**EXERCISE DIRECTIONS:**
Word for word, print every entry below.

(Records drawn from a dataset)
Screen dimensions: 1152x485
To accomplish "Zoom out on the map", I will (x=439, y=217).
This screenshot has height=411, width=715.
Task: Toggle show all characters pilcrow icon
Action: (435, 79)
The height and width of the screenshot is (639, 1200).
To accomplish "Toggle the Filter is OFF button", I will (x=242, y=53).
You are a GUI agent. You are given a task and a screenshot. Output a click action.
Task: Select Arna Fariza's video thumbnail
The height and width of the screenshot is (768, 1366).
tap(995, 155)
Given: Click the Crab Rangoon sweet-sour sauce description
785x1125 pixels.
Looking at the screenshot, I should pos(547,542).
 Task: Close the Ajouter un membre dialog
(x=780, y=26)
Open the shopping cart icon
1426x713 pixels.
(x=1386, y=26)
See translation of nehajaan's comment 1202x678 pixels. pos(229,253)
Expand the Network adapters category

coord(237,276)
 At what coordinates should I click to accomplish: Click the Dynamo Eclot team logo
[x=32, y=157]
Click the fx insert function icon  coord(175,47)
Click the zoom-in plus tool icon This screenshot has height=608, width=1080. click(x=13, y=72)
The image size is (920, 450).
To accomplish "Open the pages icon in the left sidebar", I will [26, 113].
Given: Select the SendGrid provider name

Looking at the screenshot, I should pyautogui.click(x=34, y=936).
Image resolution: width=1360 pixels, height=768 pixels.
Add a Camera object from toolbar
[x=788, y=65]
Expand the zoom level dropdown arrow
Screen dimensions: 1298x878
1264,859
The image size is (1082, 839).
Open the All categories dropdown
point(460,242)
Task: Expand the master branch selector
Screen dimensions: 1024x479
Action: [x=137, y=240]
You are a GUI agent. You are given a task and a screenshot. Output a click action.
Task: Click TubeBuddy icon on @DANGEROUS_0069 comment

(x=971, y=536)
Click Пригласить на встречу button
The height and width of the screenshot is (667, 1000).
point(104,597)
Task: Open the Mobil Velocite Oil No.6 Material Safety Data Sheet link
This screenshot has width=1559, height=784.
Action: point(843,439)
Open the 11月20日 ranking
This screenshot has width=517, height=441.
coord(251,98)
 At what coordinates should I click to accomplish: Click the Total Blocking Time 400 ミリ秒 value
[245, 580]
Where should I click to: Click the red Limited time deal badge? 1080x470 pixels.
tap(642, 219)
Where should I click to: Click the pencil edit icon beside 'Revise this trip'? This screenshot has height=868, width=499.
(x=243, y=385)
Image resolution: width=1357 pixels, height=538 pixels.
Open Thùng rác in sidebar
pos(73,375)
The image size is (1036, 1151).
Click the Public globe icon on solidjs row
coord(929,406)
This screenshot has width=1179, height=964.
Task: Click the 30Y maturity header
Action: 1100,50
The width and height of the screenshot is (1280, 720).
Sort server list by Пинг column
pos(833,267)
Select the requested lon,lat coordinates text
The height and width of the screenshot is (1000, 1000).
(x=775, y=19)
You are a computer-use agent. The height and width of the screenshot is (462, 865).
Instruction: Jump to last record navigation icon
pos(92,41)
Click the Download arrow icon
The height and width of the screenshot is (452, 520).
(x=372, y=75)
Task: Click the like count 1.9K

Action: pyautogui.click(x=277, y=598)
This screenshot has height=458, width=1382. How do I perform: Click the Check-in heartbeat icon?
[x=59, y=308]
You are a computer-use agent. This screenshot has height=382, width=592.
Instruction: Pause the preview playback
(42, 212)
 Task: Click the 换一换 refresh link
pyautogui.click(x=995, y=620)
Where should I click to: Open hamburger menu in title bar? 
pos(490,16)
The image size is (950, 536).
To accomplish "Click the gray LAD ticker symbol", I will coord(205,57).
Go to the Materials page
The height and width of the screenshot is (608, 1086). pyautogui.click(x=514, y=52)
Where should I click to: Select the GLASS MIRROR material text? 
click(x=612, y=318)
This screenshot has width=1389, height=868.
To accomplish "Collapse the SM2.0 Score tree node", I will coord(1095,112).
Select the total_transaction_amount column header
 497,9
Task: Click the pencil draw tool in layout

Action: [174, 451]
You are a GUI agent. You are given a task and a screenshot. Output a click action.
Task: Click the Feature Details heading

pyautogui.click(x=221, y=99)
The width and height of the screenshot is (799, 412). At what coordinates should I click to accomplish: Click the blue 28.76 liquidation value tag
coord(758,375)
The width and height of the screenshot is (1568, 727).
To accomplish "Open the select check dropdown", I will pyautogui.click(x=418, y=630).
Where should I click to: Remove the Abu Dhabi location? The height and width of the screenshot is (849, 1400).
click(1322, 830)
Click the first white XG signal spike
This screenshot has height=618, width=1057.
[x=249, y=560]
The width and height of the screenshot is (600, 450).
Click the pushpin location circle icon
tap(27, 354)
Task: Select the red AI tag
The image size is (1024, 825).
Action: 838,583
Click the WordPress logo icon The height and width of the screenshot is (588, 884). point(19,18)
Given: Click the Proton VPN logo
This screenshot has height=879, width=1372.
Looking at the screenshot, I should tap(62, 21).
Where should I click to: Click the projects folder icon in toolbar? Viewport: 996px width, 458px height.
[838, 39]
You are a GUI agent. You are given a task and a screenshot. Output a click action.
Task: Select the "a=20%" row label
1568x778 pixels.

**TASK RESPONSE:**
Screen dimensions: 1152x485
To accomplish "Zoom out on the map", I will (x=439, y=217).
This screenshot has height=411, width=715.
Task: Toggle show all characters pilcrow icon
Action: (435, 79)
The height and width of the screenshot is (639, 1200).
To accomplish "Toggle the Filter is OFF button", I will (x=242, y=53).
You are a GUI agent. You are given a task and a screenshot. Output a click action.
Task: Select Arna Fariza's video thumbnail
The height and width of the screenshot is (768, 1366).
tap(995, 155)
Given: Click the Crab Rangoon sweet-sour sauce description
785x1125 pixels.
Looking at the screenshot, I should pos(547,542).
 Task: Close the Ajouter un membre dialog
(x=780, y=26)
Open the shopping cart icon
1426x713 pixels.
(x=1386, y=26)
See translation of nehajaan's comment 1202x678 pixels. pos(229,253)
Expand the Network adapters category

coord(237,276)
 At what coordinates should I click to accomplish: Click the Dynamo Eclot team logo
[x=32, y=157]
Click the fx insert function icon  coord(175,47)
Click the zoom-in plus tool icon This screenshot has height=608, width=1080. click(x=13, y=72)
The image size is (920, 450).
To accomplish "Open the pages icon in the left sidebar", I will [26, 113].
Given: Select the SendGrid provider name

Looking at the screenshot, I should pyautogui.click(x=34, y=936).
Image resolution: width=1360 pixels, height=768 pixels.
Add a Camera object from toolbar
[x=788, y=65]
Expand the zoom level dropdown arrow
Screen dimensions: 1298x878
1264,859
The image size is (1082, 839).
Open the All categories dropdown
point(460,242)
Task: Expand the master branch selector
Screen dimensions: 1024x479
Action: [x=137, y=240]
You are a GUI agent. You are given a task and a screenshot. Output a click action.
Task: Click TubeBuddy icon on @DANGEROUS_0069 comment

(x=971, y=536)
Click Пригласить на встречу button
The height and width of the screenshot is (667, 1000).
point(104,597)
Task: Open the Mobil Velocite Oil No.6 Material Safety Data Sheet link
This screenshot has width=1559, height=784.
Action: point(843,439)
Open the 11月20日 ranking
This screenshot has width=517, height=441.
coord(251,98)
 At what coordinates should I click to accomplish: Click the Total Blocking Time 400 ミリ秒 value
[245, 580]
Where should I click to: Click the red Limited time deal badge? 1080x470 pixels.
tap(642, 219)
Where should I click to: Click the pencil edit icon beside 'Revise this trip'? This screenshot has height=868, width=499.
(x=243, y=385)
Image resolution: width=1357 pixels, height=538 pixels.
Open Thùng rác in sidebar
pos(73,375)
The image size is (1036, 1151).
Click the Public globe icon on solidjs row
coord(929,406)
This screenshot has width=1179, height=964.
Task: Click the 30Y maturity header
Action: 1100,50
The width and height of the screenshot is (1280, 720).
Sort server list by Пинг column
pos(833,267)
Select the requested lon,lat coordinates text
The height and width of the screenshot is (1000, 1000).
(x=775, y=19)
You are a computer-use agent. The height and width of the screenshot is (462, 865).
Instruction: Jump to last record navigation icon
pos(92,41)
Click the Download arrow icon
The height and width of the screenshot is (452, 520).
(x=372, y=75)
Task: Click the like count 1.9K

Action: pyautogui.click(x=277, y=598)
This screenshot has height=458, width=1382. How do I perform: Click the Check-in heartbeat icon?
[x=59, y=308]
You are a computer-use agent. This screenshot has height=382, width=592.
Instruction: Pause the preview playback
(42, 212)
 Task: Click the 换一换 refresh link
pyautogui.click(x=995, y=620)
Where should I click to: Open hamburger menu in title bar? 
pos(490,16)
The image size is (950, 536).
To accomplish "Click the gray LAD ticker symbol", I will coord(205,57).
Go to the Materials page
The height and width of the screenshot is (608, 1086). pyautogui.click(x=514, y=52)
Where should I click to: Select the GLASS MIRROR material text? 
click(x=612, y=318)
This screenshot has width=1389, height=868.
To accomplish "Collapse the SM2.0 Score tree node", I will coord(1095,112).
Select the total_transaction_amount column header
 497,9
Task: Click the pencil draw tool in layout

Action: [174, 451]
You are a GUI agent. You are given a task and a screenshot. Output a click action.
Task: Click the Feature Details heading

pyautogui.click(x=221, y=99)
The width and height of the screenshot is (799, 412). At what coordinates should I click to accomplish: Click the blue 28.76 liquidation value tag
coord(758,375)
The width and height of the screenshot is (1568, 727).
To accomplish "Open the select check dropdown", I will pyautogui.click(x=418, y=630).
Where should I click to: Remove the Abu Dhabi location? The height and width of the screenshot is (849, 1400).
click(1322, 830)
Click the first white XG signal spike
This screenshot has height=618, width=1057.
[x=249, y=560]
The width and height of the screenshot is (600, 450).
Click the pushpin location circle icon
tap(27, 354)
Task: Select the red AI tag
The image size is (1024, 825).
Action: 838,583
Click the WordPress logo icon The height and width of the screenshot is (588, 884). point(19,18)
Given: Click the Proton VPN logo
This screenshot has height=879, width=1372.
Looking at the screenshot, I should tap(62, 21).
Where should I click to: Click the projects folder icon in toolbar? Viewport: 996px width, 458px height.
[838, 39]
You are a GUI agent. You are given a task and a screenshot. Output a click action.
Task: Select the "a=20%" row label
1568x778 pixels.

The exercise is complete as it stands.